## やること
1/ 抜粋によると、国土交通省の取り組みの中核として「i-Construction」と並べて挙げられているものは何か。
2/ 抜粋から「- BIM標準導入のメリットと「よくある不安」」と「- Q3. BIM標準に関する最新のガイドラインや情報はどこで確認できますか?」の間を、両端も含めてそのまま書き出してください。

## 抜粋

----------------

国土交通省が推進するBIM標準とは?背景と内容を解説

- 目次
- なぜ今「BIM標準」が必要なのか? 国土交通省が推進する背景
- 建設業界が直面する共通の課題
- これまでのBIM活用の問題点
- 国土交通省の狙いと「i-Construction」
- 国土交通省が定める「BIM標準」の具体的な内容
- 標準ガイドラインと参照基準
- データ形式の標準化(IFCの重要性)
- モデリングのルールと詳細度(LOD)
- 情報共有の基盤(CDE:共通データ環境)
- BIM標準導入のメリットと「よくある不安」
- BIM標準がもたらす主要なメリット
- 【比較検討】導入時の課題と読者の不安
- 企業が国土交通省のBIM標準に対応するためにすべきこと
- ステップ1:現状の把握と目的の明確化
- ステップ2:社内体制の整備と人材育成
- ステップ3:必要なツールと環境の準備
- まとめ:BIM標準の理解は、建設業界の未来を切り拓く第一歩
- 国土交通省のBIM標準に関するよくある質問(Q&A)
- Q1. BIM標準に準拠しないと、公共事業の入札に参加できなくなりますか?
- Q2. 中小企業や小規模な設計事務所でもBIM標準への対応は必要ですか?
- Q3. BIM標準に関する最新のガイドラインや情報はどこで確認できますか?
この記事では、国土交通省が推進するBIM標準について、その背景、具体的な内容、そして企業が対応すべきことまでを網羅的に解説します。
なぜ今「BIM標準」が必要なのか? 国土交通省が推進する背景
建設業界では生産性の向上や働き方改革が喫緊の課題となっています。国土交通省がBIM標準化を強力に推進する背景には、これらの課題を解決し、業界全体のDX(デジタルトランスフォーメーション)を加速させる狙いがあります。
建設業界が直面する共通の課題
日本の建設業界は、長年にわたり複数の深刻な課題を抱えています。これらは個別の企業努力だけでは解決が難しく、業界全体の構造的な変革が求められています。
・ 深刻化する人手不足と高齢化
・ 長時間労働の常態化(「2024年問題」による時間外労働の上限規制対応)
・ 生産性の伸び悩み(他産業比較)
・ 紙ベースのアナログな業務慣習(情報共有の非効率性)
これまでのBIM活用の問題点
BIM(Building Information Modeling)自体は、これらの課題を解決するポテンシャルを持つ技術として以前から注目されてきました。しかし、業界全体での活用が進む中で、新たな問題点も浮き彫りになってきました。
・ 企業間・ソフト間でのデータ互換性の低さ
・ 統一されたモデリングルールや情報入力ルールの不在
・ BIMデータの「作って終わり」となり、後工程で活用されない
国土交通省の狙いと「i-Construction」
こうした業界の課題とBIM活用の問題点を解決するため、国土交通省は強力なリーダーシップを発揮しています。その中核となるのが「i-Construction(アイ・コンストラクション)」と「BIM/CIMの原則適用」です。

----------------

テキストや要素の位置を特定するための記録:
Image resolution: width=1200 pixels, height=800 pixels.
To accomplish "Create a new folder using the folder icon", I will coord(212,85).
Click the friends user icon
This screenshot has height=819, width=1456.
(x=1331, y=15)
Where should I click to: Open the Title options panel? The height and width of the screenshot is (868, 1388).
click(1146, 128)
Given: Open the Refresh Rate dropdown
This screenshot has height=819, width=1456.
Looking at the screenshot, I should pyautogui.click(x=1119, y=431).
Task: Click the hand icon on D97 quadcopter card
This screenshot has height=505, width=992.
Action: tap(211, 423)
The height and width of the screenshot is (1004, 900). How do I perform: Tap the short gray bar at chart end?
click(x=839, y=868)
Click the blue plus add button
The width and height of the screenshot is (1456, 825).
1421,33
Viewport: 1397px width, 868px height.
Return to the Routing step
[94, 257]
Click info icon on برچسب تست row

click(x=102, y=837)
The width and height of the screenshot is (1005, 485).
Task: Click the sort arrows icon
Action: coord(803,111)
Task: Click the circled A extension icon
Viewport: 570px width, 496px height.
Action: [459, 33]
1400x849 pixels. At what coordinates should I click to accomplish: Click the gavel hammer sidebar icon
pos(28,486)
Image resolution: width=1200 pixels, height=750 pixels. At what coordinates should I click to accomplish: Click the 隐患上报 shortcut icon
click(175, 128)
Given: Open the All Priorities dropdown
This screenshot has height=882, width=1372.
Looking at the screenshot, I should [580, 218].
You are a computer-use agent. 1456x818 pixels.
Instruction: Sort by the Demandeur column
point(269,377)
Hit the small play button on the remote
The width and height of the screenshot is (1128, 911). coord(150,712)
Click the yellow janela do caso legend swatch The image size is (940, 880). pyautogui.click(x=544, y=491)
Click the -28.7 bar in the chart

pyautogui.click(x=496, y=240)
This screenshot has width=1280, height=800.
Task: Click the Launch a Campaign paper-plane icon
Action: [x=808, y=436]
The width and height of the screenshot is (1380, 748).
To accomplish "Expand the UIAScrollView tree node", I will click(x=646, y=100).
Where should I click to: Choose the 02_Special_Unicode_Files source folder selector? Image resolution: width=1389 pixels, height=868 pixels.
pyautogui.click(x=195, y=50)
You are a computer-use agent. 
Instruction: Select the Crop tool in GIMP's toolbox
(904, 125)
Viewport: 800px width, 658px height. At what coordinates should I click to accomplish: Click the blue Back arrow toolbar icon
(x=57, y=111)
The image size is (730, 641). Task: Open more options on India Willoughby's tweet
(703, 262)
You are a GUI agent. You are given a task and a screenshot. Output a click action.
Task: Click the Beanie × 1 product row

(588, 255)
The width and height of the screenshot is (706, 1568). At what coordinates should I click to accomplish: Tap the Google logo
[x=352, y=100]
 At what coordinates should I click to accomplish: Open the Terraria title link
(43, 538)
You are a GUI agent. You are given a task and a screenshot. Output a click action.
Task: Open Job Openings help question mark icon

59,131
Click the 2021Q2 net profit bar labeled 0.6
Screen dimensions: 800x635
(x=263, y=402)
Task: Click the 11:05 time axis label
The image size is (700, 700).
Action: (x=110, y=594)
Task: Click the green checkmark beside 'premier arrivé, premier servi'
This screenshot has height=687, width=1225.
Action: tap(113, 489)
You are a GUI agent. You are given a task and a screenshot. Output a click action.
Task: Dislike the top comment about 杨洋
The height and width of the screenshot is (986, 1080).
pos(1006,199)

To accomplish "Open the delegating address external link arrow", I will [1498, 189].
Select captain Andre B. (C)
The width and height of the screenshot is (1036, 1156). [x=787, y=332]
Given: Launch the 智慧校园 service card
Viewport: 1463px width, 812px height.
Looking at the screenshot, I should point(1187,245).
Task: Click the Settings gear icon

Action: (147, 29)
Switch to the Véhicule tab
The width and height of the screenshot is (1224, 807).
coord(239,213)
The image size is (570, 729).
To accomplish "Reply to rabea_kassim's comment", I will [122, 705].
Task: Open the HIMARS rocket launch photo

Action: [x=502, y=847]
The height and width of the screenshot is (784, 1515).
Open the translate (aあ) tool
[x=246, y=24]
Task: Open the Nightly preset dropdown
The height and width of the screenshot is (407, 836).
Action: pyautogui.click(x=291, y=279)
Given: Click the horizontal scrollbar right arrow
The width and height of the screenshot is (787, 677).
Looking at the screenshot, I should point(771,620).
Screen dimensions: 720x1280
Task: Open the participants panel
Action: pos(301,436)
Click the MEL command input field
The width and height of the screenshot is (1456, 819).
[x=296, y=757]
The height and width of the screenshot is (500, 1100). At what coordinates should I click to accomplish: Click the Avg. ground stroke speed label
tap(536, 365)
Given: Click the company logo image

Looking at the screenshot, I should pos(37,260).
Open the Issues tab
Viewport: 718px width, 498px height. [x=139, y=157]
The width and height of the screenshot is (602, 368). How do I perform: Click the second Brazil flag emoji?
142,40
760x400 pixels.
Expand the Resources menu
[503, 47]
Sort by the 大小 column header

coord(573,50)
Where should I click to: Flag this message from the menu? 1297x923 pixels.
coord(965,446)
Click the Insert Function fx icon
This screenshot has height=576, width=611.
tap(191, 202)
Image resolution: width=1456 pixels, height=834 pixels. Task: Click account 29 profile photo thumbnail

----------------

## 各課題の解答
1/ 「BIM/CIMの原則適用」

2/
- BIM標準導入のメリットと「よくある不安」
- BIM標準がもたらす主要なメリット
- 【比較検討】導入時の課題と読者の不安
- 企業が国土交通省のBIM標準に対応するためにすべきこと
- ステップ1:現状の把握と目的の明確化
- ステップ2:社内体制の整備と人材育成
- ステップ3:必要なツールと環境の準備
- まとめ:BIM標準の理解は、建設業界の未来を切り拓く第一歩
- 国土交通省のBIM標準に関するよくある質問(Q&A)
- Q1. BIM標準に準拠しないと、公共事業の入札に参加できなくなりますか?
- Q2. 中小企業や小規模な設計事務所でもBIM標準への対応は必要ですか?
- Q3. BIM標準に関する最新のガイドラインや情報はどこで確認できますか?